<<<<
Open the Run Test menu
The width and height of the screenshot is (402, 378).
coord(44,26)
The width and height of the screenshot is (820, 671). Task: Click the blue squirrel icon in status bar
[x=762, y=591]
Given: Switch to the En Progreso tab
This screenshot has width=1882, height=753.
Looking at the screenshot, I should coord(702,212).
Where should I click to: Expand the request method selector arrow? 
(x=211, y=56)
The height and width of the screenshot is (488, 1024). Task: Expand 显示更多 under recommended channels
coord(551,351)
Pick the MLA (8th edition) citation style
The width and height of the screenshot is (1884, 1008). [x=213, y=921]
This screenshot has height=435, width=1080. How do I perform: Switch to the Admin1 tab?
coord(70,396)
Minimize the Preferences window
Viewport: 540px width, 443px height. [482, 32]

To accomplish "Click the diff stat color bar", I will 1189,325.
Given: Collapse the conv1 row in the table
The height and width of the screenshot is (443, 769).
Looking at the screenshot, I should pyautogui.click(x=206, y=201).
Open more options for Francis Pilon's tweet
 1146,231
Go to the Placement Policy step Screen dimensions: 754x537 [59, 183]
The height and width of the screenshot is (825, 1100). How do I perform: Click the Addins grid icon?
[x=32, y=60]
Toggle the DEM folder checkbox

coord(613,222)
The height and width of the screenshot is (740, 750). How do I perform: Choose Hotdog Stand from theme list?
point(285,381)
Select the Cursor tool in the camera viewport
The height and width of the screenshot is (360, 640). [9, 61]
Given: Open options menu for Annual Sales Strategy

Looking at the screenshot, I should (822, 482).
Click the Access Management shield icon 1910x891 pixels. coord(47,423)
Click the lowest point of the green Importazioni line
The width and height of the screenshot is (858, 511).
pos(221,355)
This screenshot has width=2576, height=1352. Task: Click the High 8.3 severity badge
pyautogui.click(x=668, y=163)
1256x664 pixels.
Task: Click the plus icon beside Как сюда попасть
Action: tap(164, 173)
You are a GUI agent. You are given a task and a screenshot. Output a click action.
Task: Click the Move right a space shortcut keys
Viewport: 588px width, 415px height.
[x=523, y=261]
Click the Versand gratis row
>>>>
## PROMPT
Produce a faithful copy of all the material above.

## WRITTEN SOLUTION
Open the Run Test menu
The width and height of the screenshot is (402, 378).
coord(44,26)
The width and height of the screenshot is (820, 671). Task: Click the blue squirrel icon in status bar
[x=762, y=591]
Given: Switch to the En Progreso tab
This screenshot has width=1882, height=753.
Looking at the screenshot, I should coord(702,212).
Where should I click to: Expand the request method selector arrow? 
(x=211, y=56)
The height and width of the screenshot is (488, 1024). Task: Expand 显示更多 under recommended channels
coord(551,351)
Pick the MLA (8th edition) citation style
The width and height of the screenshot is (1884, 1008). [x=213, y=921]
This screenshot has height=435, width=1080. How do I perform: Switch to the Admin1 tab?
coord(70,396)
Minimize the Preferences window
Viewport: 540px width, 443px height. [482, 32]

To accomplish "Click the diff stat color bar", I will 1189,325.
Given: Collapse the conv1 row in the table
The height and width of the screenshot is (443, 769).
Looking at the screenshot, I should pyautogui.click(x=206, y=201).
Open more options for Francis Pilon's tweet
 1146,231
Go to the Placement Policy step Screen dimensions: 754x537 [59, 183]
The height and width of the screenshot is (825, 1100). How do I perform: Click the Addins grid icon?
[x=32, y=60]
Toggle the DEM folder checkbox

coord(613,222)
The height and width of the screenshot is (740, 750). How do I perform: Choose Hotdog Stand from theme list?
point(285,381)
Select the Cursor tool in the camera viewport
The height and width of the screenshot is (360, 640). [9, 61]
Given: Open options menu for Annual Sales Strategy

Looking at the screenshot, I should (822, 482).
Click the Access Management shield icon 1910x891 pixels. coord(47,423)
Click the lowest point of the green Importazioni line
The width and height of the screenshot is (858, 511).
pos(221,355)
This screenshot has width=2576, height=1352. Task: Click the High 8.3 severity badge
pyautogui.click(x=668, y=163)
1256x664 pixels.
Task: Click the plus icon beside Как сюда попасть
Action: tap(164, 173)
You are a GUI agent. You are given a task and a screenshot. Output a click action.
Task: Click the Move right a space shortcut keys
Viewport: 588px width, 415px height.
[x=523, y=261]
Click the Versand gratis row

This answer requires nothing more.